=== RECORDS TO USE ===
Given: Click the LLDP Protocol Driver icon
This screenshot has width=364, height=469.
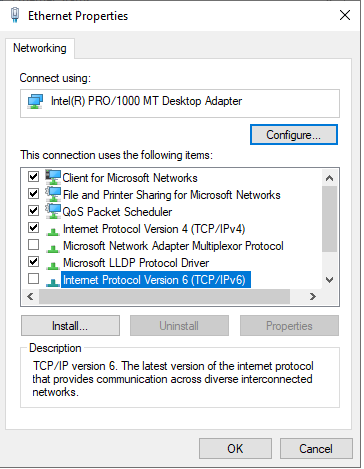Looking at the screenshot, I should (x=53, y=265).
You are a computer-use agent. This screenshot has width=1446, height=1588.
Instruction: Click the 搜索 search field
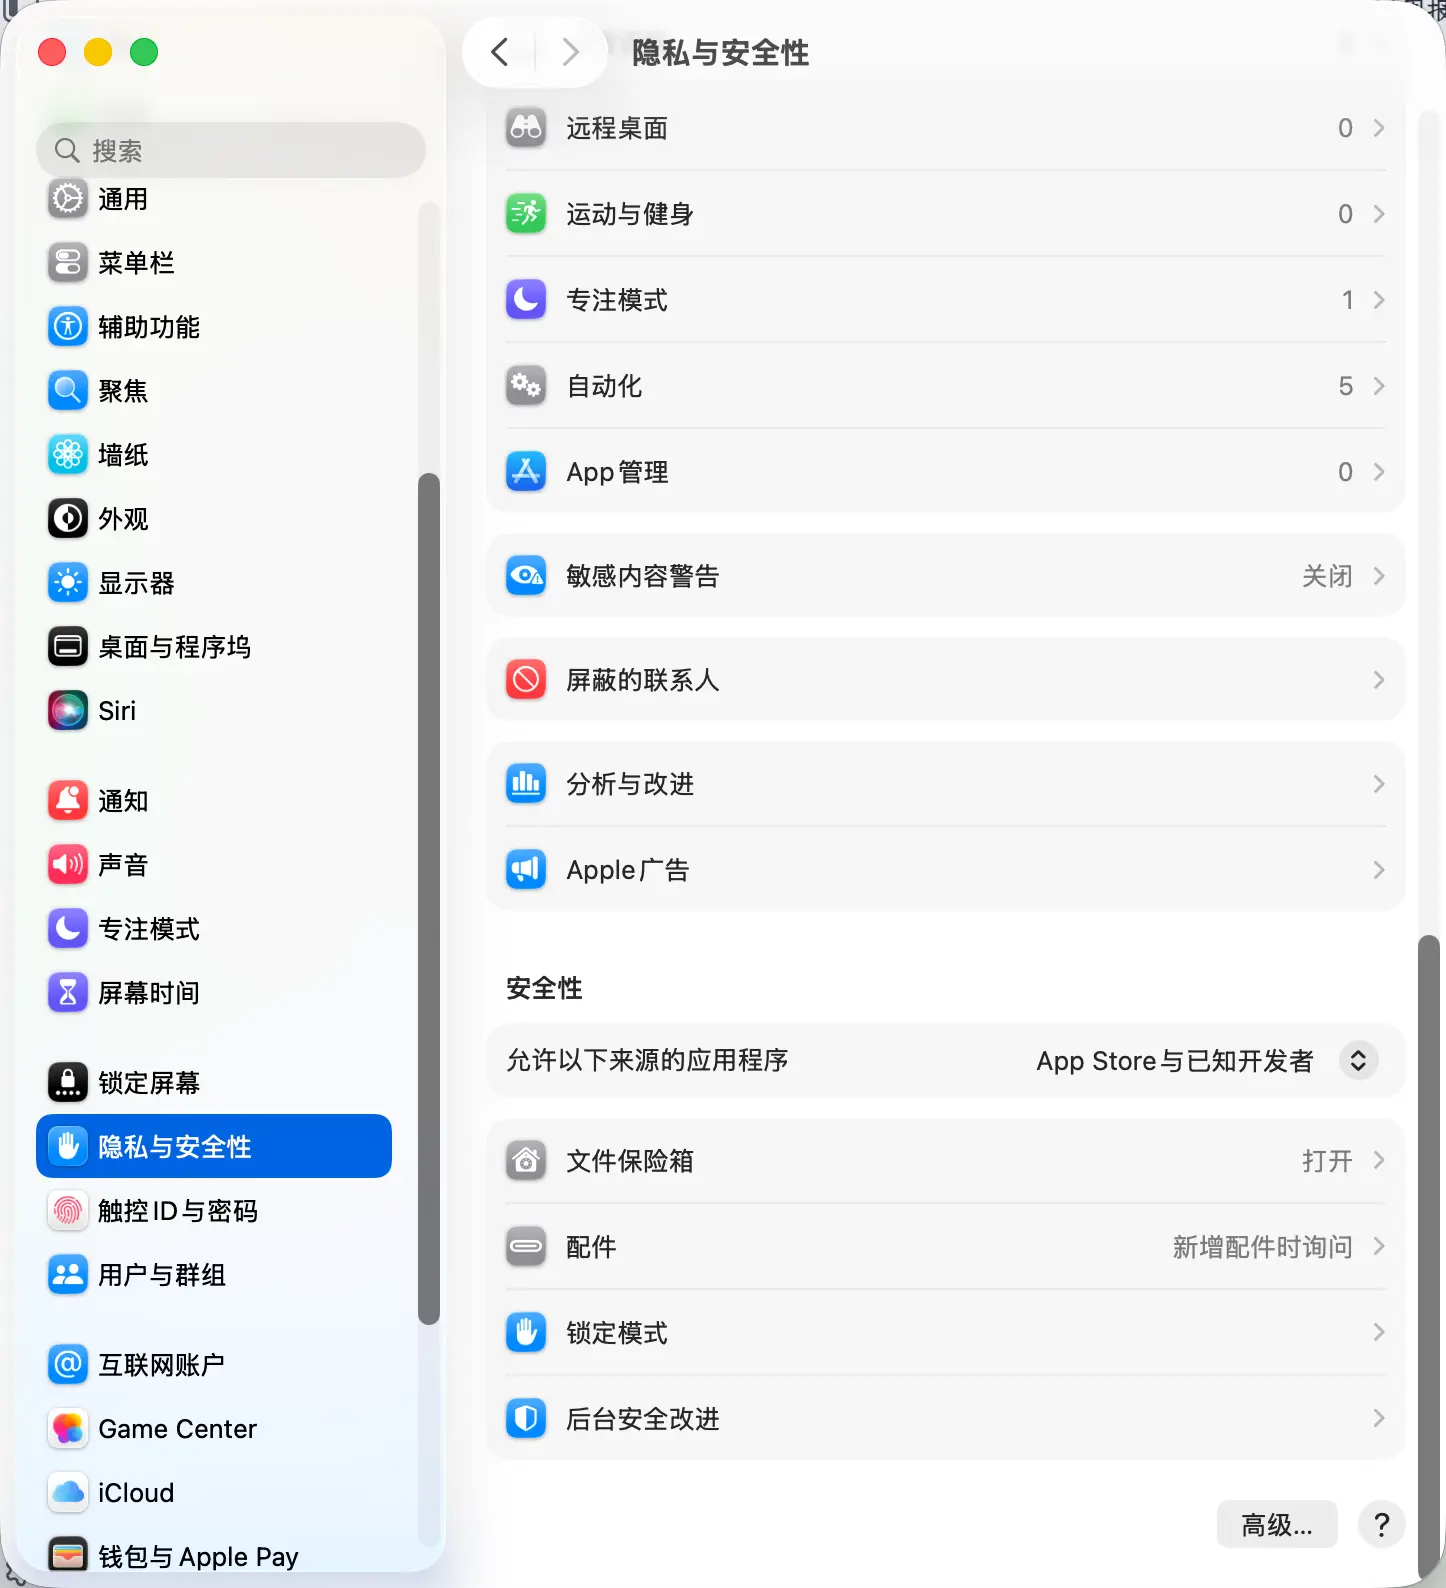pyautogui.click(x=231, y=151)
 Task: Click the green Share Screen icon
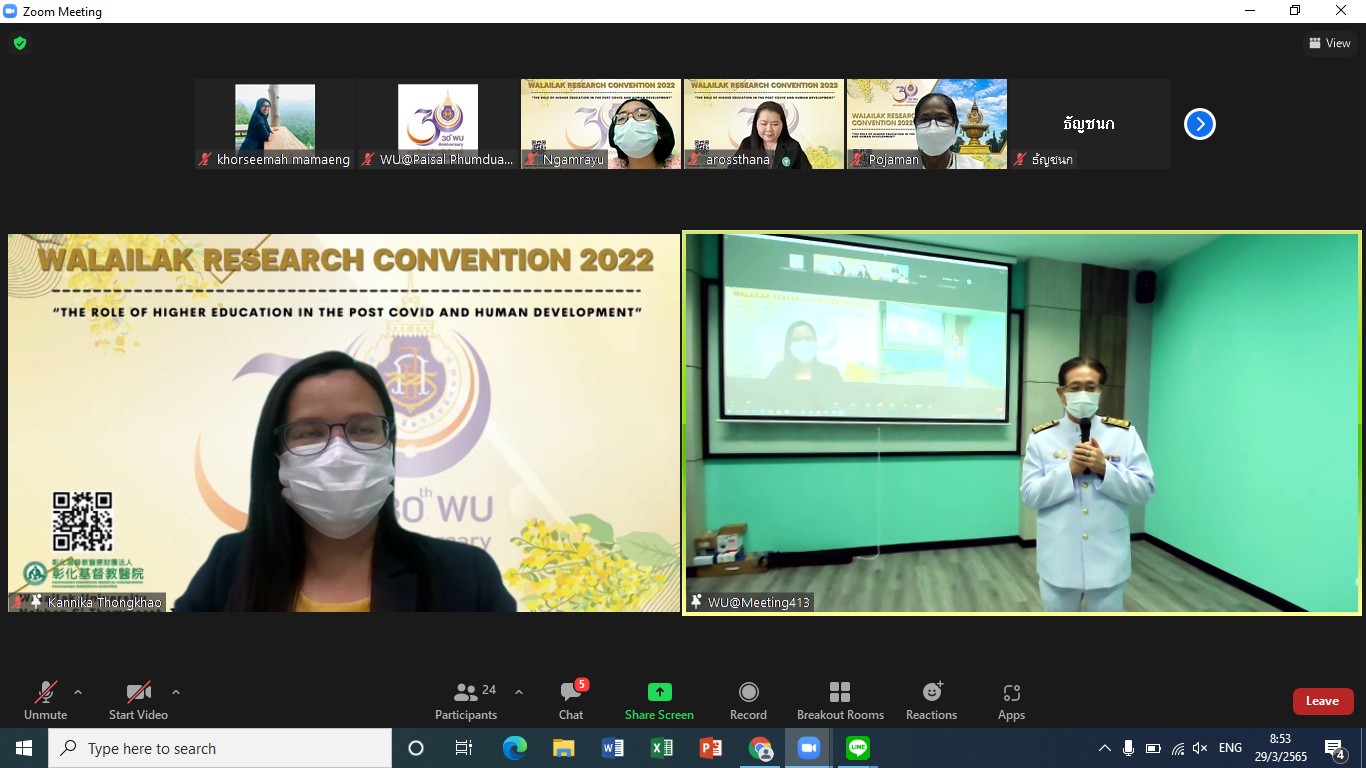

=== EXERCISE PROMPT ===
Look through the records and copy every line that has the word "icon".

=== REPLY TO THE TASK ===
Given: Click the LLDP Protocol Driver icon
 Task: Click the green Share Screen icon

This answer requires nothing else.